Items listed in a dataset:
^^^^^^^^^^^^^^^^
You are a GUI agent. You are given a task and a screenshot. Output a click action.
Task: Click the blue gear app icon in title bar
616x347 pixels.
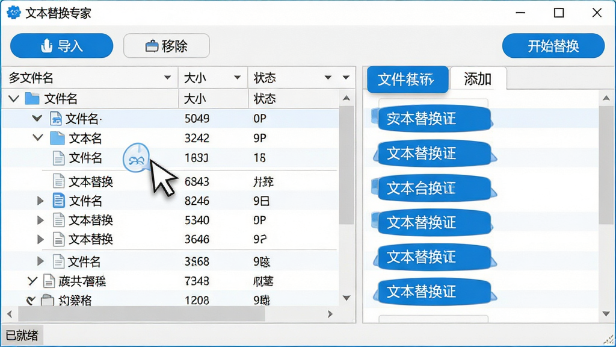(x=14, y=13)
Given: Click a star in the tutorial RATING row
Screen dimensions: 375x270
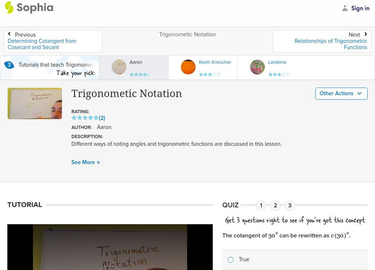Looking at the screenshot, I should pyautogui.click(x=84, y=118).
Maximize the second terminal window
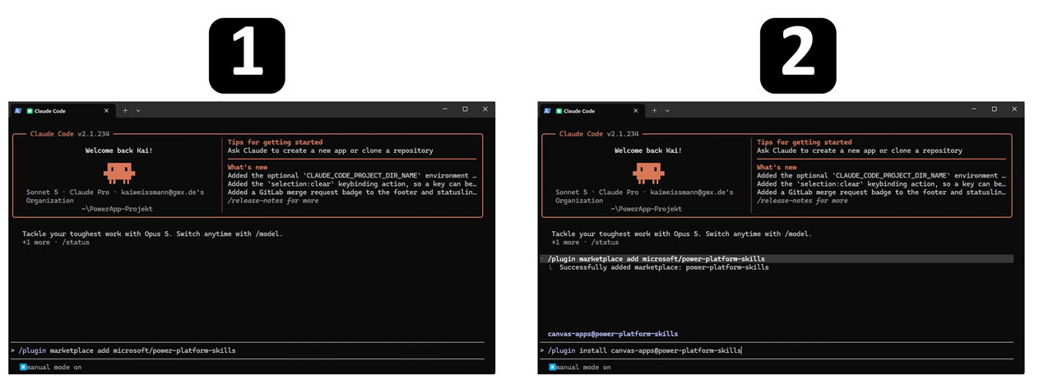Screen dimensions: 1053x389 pyautogui.click(x=994, y=109)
^^^^^^^^^^^^^^^^
**PROBLEM REQUIREMENTS:** Would you restate the records above word for word and exclude the pictures?

**EXERCISE ANSWER:**
You are a GUI agent. You are given a task and a screenshot. Output a click action.
Task: Click the blue gear app icon in title bar
616x347 pixels.
(x=14, y=13)
Given: Click a star in the tutorial RATING row
Screen dimensions: 375x270
Looking at the screenshot, I should pyautogui.click(x=84, y=118).
Maximize the second terminal window
Screen dimensions: 1053x389 pyautogui.click(x=994, y=109)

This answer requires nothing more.